“This idea might seem obvious, but mathematics is about establishing concepts with absolute certainty,” write Toby S. Cubitt, David Pérez-García and Michael Wolf in this issue's cover story, “The Unsolvable Problem.” In their feature, they describe a mathematical odyssey to demonstrate the “undecidability”—that is, the unsolvable nature—of a certain problem in quantum physics. The journey takes them on a three-year “grand adventure,” from a small town deep in the Austrian Alps into a world of complicated mathematics. The result was a 146-page proof and publication in the journal Nature.

Several years ago a few different trips of my own—to Moscow, Doha (Qatar), Beijing and others—inspired the series “State of the World's Science.” At the time, I was struck by how other countries looked to science and invested in it, with a variety of national goals. I decided that Scientific American, with 14 translated editions, should make a point of taking an annual look at this global enterprise.

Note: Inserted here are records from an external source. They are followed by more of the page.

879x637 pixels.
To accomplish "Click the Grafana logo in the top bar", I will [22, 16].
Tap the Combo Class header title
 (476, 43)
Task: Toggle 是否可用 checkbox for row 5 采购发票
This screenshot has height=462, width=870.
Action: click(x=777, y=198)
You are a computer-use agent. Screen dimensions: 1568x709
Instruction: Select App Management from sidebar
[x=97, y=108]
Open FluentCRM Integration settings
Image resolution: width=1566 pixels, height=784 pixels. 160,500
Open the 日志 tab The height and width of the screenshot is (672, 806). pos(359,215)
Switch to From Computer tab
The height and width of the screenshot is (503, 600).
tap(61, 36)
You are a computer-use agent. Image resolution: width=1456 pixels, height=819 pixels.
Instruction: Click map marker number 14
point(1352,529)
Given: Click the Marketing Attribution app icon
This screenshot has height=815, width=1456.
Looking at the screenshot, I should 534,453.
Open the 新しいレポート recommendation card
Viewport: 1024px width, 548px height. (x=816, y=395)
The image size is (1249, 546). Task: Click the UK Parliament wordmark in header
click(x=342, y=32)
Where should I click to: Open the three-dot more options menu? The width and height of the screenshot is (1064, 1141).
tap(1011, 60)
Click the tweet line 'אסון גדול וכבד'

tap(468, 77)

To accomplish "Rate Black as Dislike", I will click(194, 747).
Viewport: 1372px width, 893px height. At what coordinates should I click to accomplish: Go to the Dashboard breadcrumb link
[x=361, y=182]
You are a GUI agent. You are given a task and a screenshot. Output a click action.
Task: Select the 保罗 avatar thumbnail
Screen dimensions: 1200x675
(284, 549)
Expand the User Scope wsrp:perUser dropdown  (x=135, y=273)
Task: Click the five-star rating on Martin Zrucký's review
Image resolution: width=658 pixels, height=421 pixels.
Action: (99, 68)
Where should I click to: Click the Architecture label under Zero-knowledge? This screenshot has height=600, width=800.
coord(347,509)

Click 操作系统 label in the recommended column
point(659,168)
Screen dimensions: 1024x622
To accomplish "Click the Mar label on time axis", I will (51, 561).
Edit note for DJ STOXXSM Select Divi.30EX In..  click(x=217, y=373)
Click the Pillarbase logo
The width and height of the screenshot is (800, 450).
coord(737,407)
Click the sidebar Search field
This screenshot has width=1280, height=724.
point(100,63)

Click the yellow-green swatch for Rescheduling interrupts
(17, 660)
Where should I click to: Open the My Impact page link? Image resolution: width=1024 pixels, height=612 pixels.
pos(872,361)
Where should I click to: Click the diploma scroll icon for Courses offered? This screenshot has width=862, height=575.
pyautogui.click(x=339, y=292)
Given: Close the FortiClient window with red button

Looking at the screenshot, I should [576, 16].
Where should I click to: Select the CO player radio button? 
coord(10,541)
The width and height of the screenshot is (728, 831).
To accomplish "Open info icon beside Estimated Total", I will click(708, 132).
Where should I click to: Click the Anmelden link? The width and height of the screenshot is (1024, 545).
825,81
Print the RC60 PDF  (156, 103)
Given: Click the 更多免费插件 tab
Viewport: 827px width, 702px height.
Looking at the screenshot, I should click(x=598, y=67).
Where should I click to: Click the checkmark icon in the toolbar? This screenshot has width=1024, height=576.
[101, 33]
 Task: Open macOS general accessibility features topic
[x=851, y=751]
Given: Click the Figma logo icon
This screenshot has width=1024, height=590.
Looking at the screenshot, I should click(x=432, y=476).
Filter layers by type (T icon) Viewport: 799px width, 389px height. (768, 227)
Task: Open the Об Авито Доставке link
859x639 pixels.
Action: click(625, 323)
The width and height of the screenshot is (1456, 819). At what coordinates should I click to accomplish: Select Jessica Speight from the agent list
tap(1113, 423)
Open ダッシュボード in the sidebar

In this year's special report, headed by senior editor Clara Moskowitz, we are looking at the challenges of research today. In “Make Research Reproducible,” Shannon Palus examines the problem of reproducibility: a large percentage of scientific papers cannot be replicated by other researchers. The reasons can include multiple factors, such as imprecise methods, bad reagents and flaws in data collection. John P. A. Ioannidis writes about the ways we can “Rethink Funding,” from not spending enough to properly financing the work in the first place to problems with the reward systems for individuals. He also outlines potential solutions. In “Help Young Scientists,” Rebecca Boyle discusses the difficulties faced by individuals at the start of their career. Rounding out the section, in “Break Down Silos,” Graham A. J. Worthy and Cherie L. Yestrebsky focus on interdisciplinary teamwork.

Elsewhere in the issue, you can discover how engineered forms of the rabies virus have provided new insights into the brain's inner workings; ponder a controversial theory that holds that the best early warnings of an earthquake could appear 180 miles above the ground; learn about new ways to evacuate in the event of a hurricane; and consider the all too disturbing reality of fake videos. As always, we hope that you enjoy making your way through the feature articles in this edition. We welcome your comments.